Convening and Facilitating Professional Meetings
 

The third component of the project has involved convening meetings and conferences and disseminating information to further an understanding of the needs of the field and provide a forum for professional discussion of mosaic conservation.

Ninth ICCM Conference (2005)
Formed in 1977, the International Committee for the Conservation of Mosaics (ICCM) is the only international organization devoted to mosaic conservation. One of its main activities has been to convene a conference every three years, which provides the principal forum for professionals in this field of conservation. The published results of these conferences are an essential source of information about mosaic conservation. The GCI coorganized the sixth ICCM conference held in Nicosia, Cyprus, in 1996.

The ICCM held its ninth triennial conference in 2005 in Hammamet, Tunisia. The event was coorganized by the GCI and the Institut National du Patrimoine of Tunisia. Two hundred and fifty participants were in attendance and over sixty papers and posters were presented.
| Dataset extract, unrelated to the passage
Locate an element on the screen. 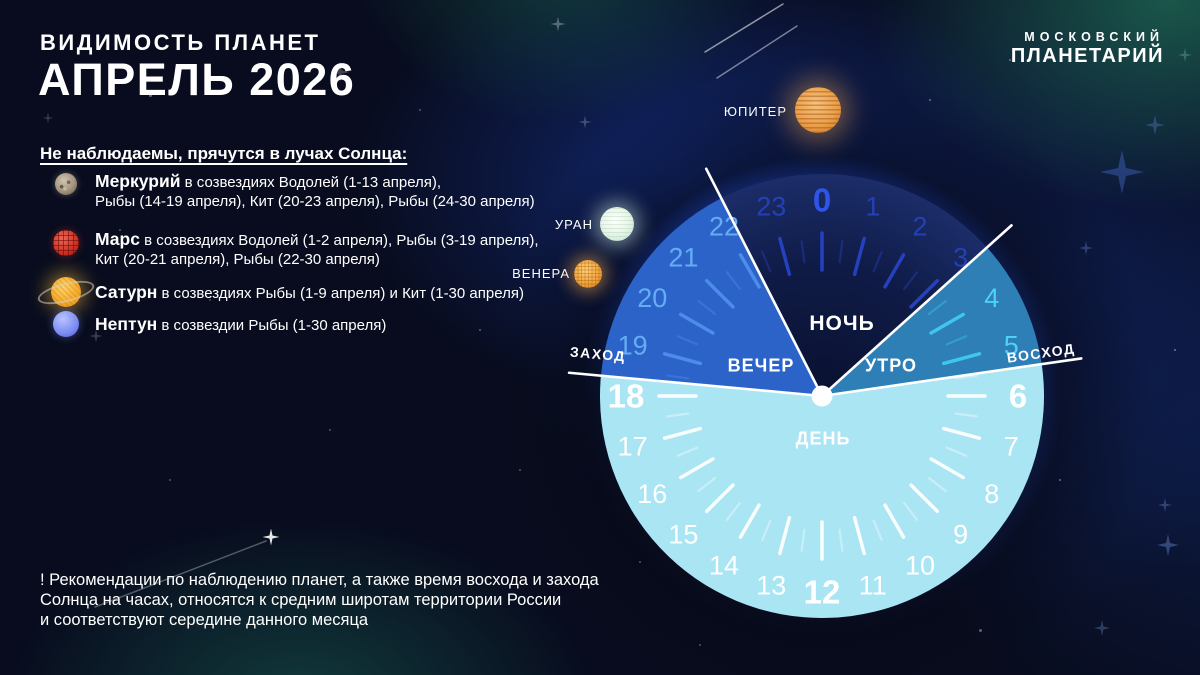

The theme of the conference was Lessons Learned: Reflecting on the Theory and Practice of Mosaic Conservation, pertaining to all aspects of mosaic conservation:

  • training;
  • in situ conservation;
  • interventions such as sheltering, treatments, reburial, and lifting and relaying;
  • documentation;
  • presentation;
  • maintenance; and
  • site management.

The conference was aimed at professionals in the conservation of ancient mosaics, as well as art historians and archaeologists of the Roman world. A particular focus of the ninth conference was encouraging the involvement of conservation professionals from the Arab world. This event marked a unique opportunity to discuss the conservation issues faced in the Arab world, a region rich in Roman mosaics.
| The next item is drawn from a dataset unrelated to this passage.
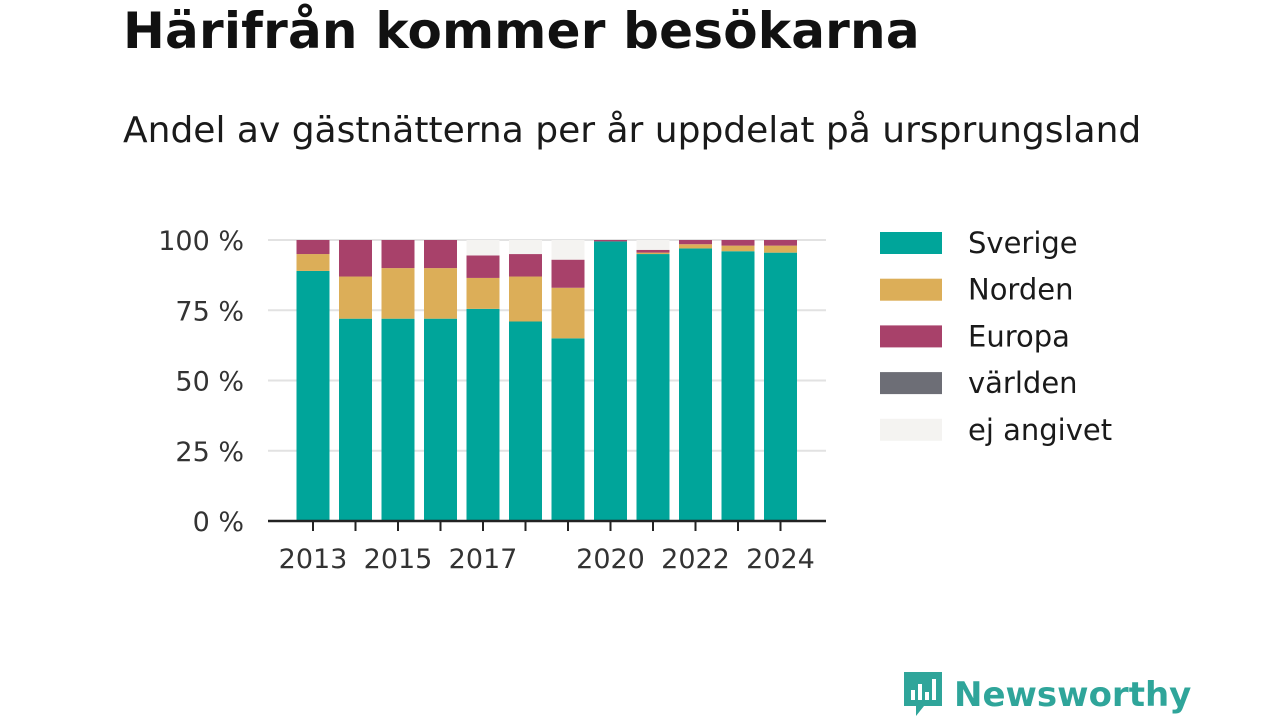 The width and height of the screenshot is (1280, 720). What do you see at coordinates (1023, 243) in the screenshot?
I see `legend-label: Sverige` at bounding box center [1023, 243].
In the closing session of the conference, the ICCM Board put forth two general recommendations, and on the final afternoon of the conference, an overview was presented of the main recommendations that emerged during the thematic sessions. The proceedings from the Ninth ICCM Conference were published in 2008. (See Related Materials).
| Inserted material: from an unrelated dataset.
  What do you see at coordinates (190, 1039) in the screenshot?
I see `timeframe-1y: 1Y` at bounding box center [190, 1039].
Mosaics Panel, Reburial Colloquium (2003)

In 2003 a colloquium on reburial of archaeological sites was organized by the GCI in partnership with the U.S. National Park Service (Intermountain Region) and ICCROM, held in Santa Fe, New Mexico, March 16-21, 2003. The purpose of the colloquium was to gather together professionals from conservation—as well as allied fields such as soil sciences, engineering, and biodeterioration—who have been involved in planning and implementing reburial strategies or who could contribute to a discussion of reburial as a method of protecting exposed archaeological remains. Four themes, with a broad geographical scope, ranged from decision-making to technical matters. Theme Three consisted of case studies of reburial interventions and included a panel focused on the reburial of ancient floor mosaics. Selected papers from the colloquium were published in a special issue of the journal, Conservation and Management of Archaeological Sites, in cooperation with ICCROM (Vol. 6, nos. 3-4, 2004). Together, the three papers on reburial of mosaics provide a comprehensive overview of how reburial of mosaics has been practiced, the problems encountered, and the challenges to be met. (See Related Materials).

Experts Meeting in Cyprus (2002)
A meeting of international experts on the conservation of ancient mosaics was co-organized by the Getty Conservation Institute and the Archaeological Research Unit, University of Cyprus in Nicosia, June 11-14, 2002. The purpose of the meeting was to bring together professionals who are committed to the conservation of ancient mosaics to discuss existing needs in the field, current initiatives, and opportunities for fostering research and establishing collaborative projects. It was intended that the meeting would provide an opportunity for a substantive exchange on how professionals and organizations involved in mosaics conservation could forge stronger relationships and work in a more integrated way. The meeting was attended by twenty-three professionals from eleven countries, mainly in Europe and the Mediterranean region. Resulting from the discussions was a series of strategies to address areas of weakness; these formed the basis for subsequent activities of the Mosaics in Situ project. The participants also issued a concluding statement.